Ob man die Bayern-Wahl oder die Kommunalwahl in Brandenburg nimmt: Etwa die Hälfte der Wähler geht nicht zur Wahl. Müssen wir uns daran gewöhnen?
Ich denke nicht. Aber wenn es keine Polarisierung gibt, dann ist die Wahrscheinlichkeit sehr groß, dass viele nicht wählen gehen. Das war in Bayern diesmal anders als 2003. Es ging um wichtige Fragen wie: Kann die CSU allein regieren? Und es sind viel mehr Parteien angetreten. In Bayern haben sich 58,1 beteiligt, aber auch bei der Kommunalwahl in Brandenburg ist die Wahlbeteiligung um vier Prozent auf 50,3 gestiegen.
In Brandenburg kommen CDU und SPD zusammen auf nur etwa 45 Prozent. In Bayern haben die beiden Volksparteien starke Verluste. Gibt Ostdeutschland hier einen allgemeinen Trend vor?

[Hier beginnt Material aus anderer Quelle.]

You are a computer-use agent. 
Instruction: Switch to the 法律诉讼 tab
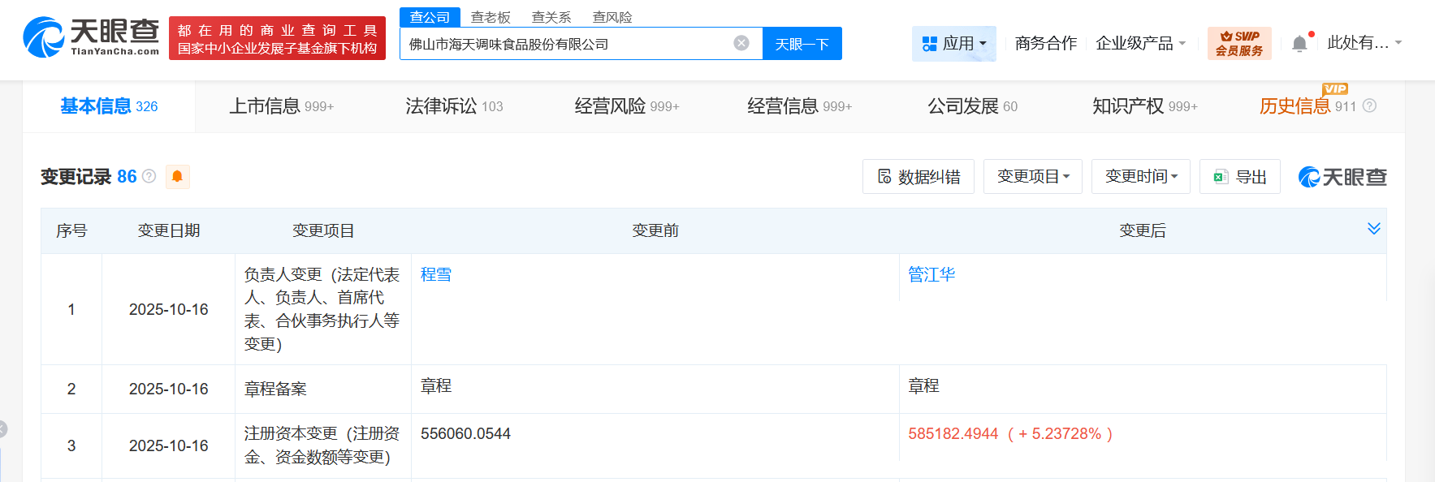click(x=454, y=106)
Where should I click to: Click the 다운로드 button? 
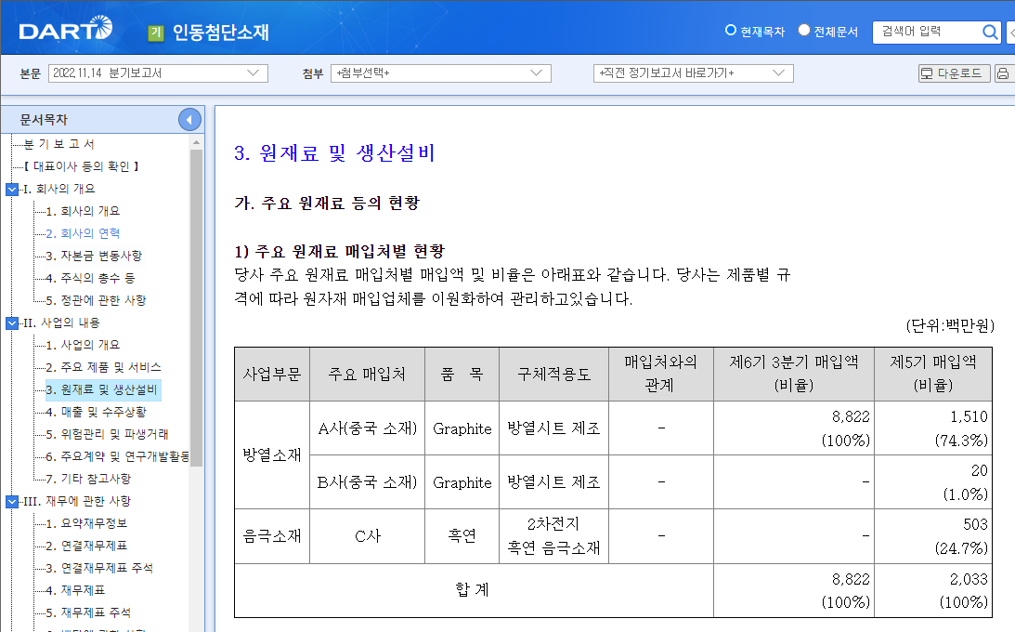954,72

Ostdeutschland war zuletzt ein Dreiparteienland und differenziert sich inzwischen wieder mehr aus. Grüne und FDP sind parlamentarisch vertreten, jetzt auch Freie Wählergruppierungen - insofern wird in Ostdeutschland eine Entwicklung nachvollzogen, die es in Westdeutschland schon länger gibt.
Warum gelingt es den bürgerlichen Parteien in Ostdeutschland so schlecht, die Wähler für sich zu mobilisieren?

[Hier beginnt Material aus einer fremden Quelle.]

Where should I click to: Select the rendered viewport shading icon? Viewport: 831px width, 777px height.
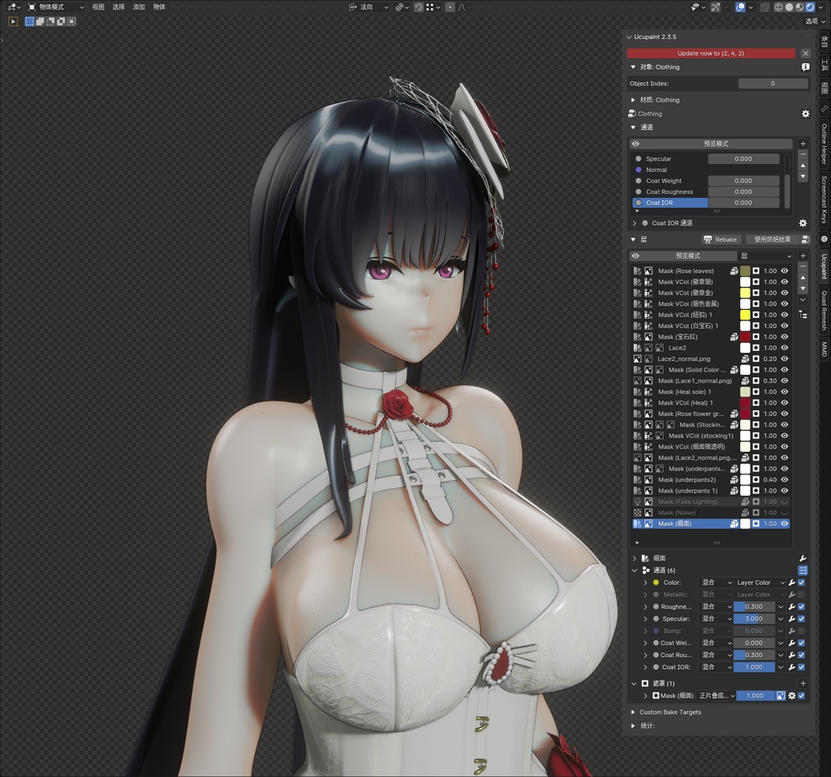[x=810, y=6]
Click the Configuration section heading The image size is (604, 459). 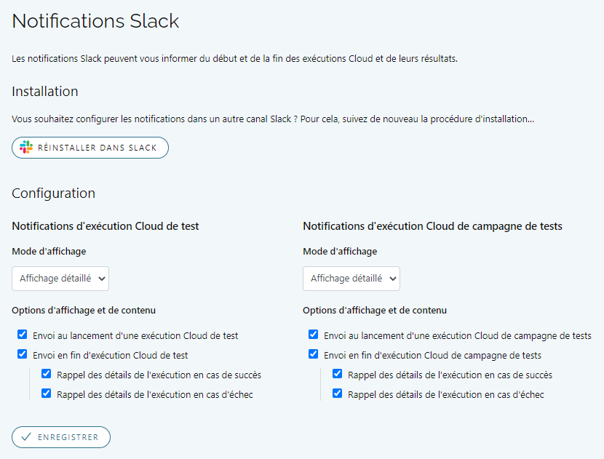tap(54, 193)
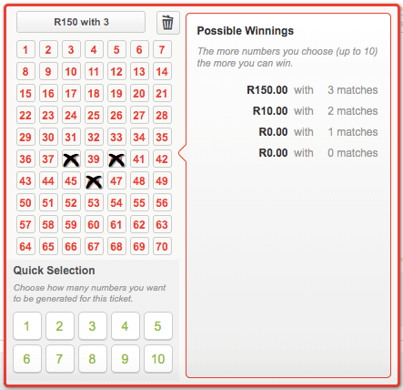Choose Quick Selection of 3 numbers
The image size is (403, 390).
tap(93, 326)
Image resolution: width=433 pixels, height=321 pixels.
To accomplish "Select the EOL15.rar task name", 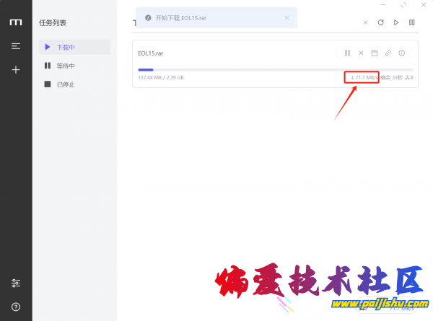I will point(151,53).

Nun ja, Manfred Stolpe und Kurt Biedenkopf konnten ganz gut mobilisieren. Man wird sich da jede einzelne Wahl angucken müssen. Aber was in Ostdeutschland der Fall ist: Man traut keiner Partei sonderlich viel Kompetenz in Wirtschafts- und Sozialpolitik zu. Das ist essentiell für eine Gesellschaft im Systemwandel. Die Vorbehalte gegenüber SPD und CDU auf diesen Politikfeldern waren dort immer größer als im Westen. In Ostdeutschland ist die Unzufriedenheit höher, weil es für die Menschen ganz andere Belastungen und Herausforderungen zu bewältigen gibt.

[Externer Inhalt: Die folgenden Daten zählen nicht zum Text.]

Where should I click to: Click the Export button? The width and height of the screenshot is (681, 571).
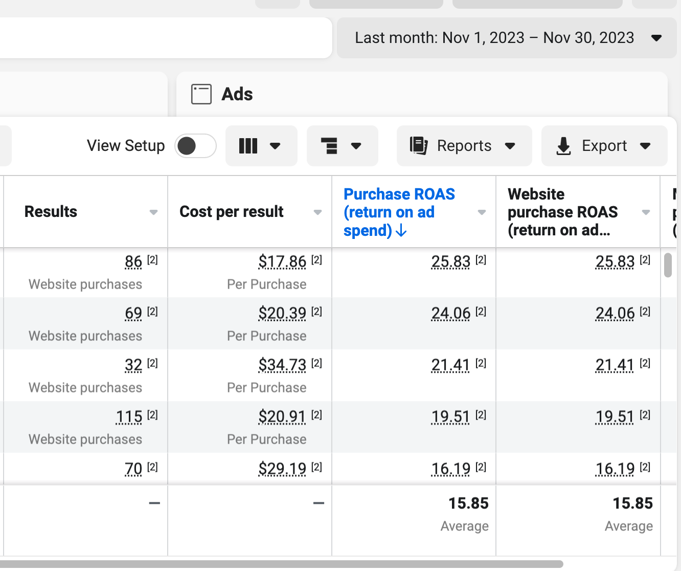[604, 146]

In vielen Städten und Kreisen Brandenburgs sitzen nun aber NPD- oder DVU-Kandidaten. Sind Rechtsextreme mittlerweile eine feste Größe in ostdeutschen Kommunen?
Feste Größe - das wäre übertrieben. Insgesamt haben wir in unseren Umfragen eher eine andere generelle Tendenz festgestellt: Seit 2004 geht die Wahlbereitschaft zugunsten von rechtsextremen Parteien zurück. NPD und DVU haben sich ganz Brandenburg aufgeteilt. Aber abgesehen davon glaube ich nicht, dass dieser Deutschlandpakt von NPD und DVU gut funktioniert. DVU-Chef Gerhard Frey nimmt man langsam seine sozial- und kapitalismuskritischen Parolen nicht mehr ab. Es muss sich jetzt zeigen, wie das bei der NPD ist.
Richard Stöss ist Politikwissenschafter und Parteienforscher an der FU Berlin.